Certainly, we’ve been able to “stay-in-touchless-touch” but it’s those in person interactions that’s been impacted to the detriment of the tactile response.
Because of the rules set for the pandemic, businesses have had to modify the ways they provided goods and services. Governments also had to regroup to provide the services to the public an absolute necessity. Now that those modifications have proven successful, for the most part, when normality returns, these new practices will become part and parcel of everyday life.
The world is full of Nervous Nellies, who will demand they be served while they wrap themselves inside their individual bubbles. Others will demand service in more traditional ways, even shaking hands to close the deal or even as a greeting.

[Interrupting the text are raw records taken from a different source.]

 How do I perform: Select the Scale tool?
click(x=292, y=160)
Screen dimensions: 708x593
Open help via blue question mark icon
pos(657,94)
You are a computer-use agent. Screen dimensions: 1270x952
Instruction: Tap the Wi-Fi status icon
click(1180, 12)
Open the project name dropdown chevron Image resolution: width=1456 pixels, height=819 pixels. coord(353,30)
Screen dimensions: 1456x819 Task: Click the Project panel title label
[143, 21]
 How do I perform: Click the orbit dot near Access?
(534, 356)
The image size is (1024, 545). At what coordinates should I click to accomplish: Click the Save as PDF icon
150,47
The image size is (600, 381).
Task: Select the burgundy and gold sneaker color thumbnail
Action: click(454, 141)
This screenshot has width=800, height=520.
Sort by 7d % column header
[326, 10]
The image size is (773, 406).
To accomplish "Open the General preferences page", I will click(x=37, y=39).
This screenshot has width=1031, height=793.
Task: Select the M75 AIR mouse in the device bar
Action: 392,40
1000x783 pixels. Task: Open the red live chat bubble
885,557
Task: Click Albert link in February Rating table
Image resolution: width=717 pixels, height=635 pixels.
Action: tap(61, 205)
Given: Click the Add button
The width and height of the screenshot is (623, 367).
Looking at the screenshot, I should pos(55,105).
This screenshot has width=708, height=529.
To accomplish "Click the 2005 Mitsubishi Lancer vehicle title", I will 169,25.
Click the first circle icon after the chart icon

The fact is that whatever the position of the end user, providers of goods and services will deliver those services at the user’s risk assessment level.
The issue will remain to not be judgmental whether the end user must bubble wrap, or be personable, free of restrictions be it imposed restriction or personal restriction. While mankind is sorting out this new reality, each end of the fear spectrum believing their way is the only way, must learn to suppress their personal point of view and live with each other protecting themselves as they see fit without judgement.
To answer the question posed by the title of this piece, “Will virtual events ever replace face-to-face events?” that answer would be no, but not entirely. The face-to-face events are necessary and will remain necessary for a large segment of society, at least for the foreseeable future, but must accommodate those susceptible to the fear, the online equivalent must become as normal as breathing — for them.
The ability to communicate, do commerce, obtain goods and services we need, up to and including our groceries, actually working online, hold major events we can attend without physical presence is all not just feasible, but easy. That genie now out of the bottle will never return. There will also be a requirement for all those tasks to be done physically. The need for direct human interaction isn’t going to change in the immediate future.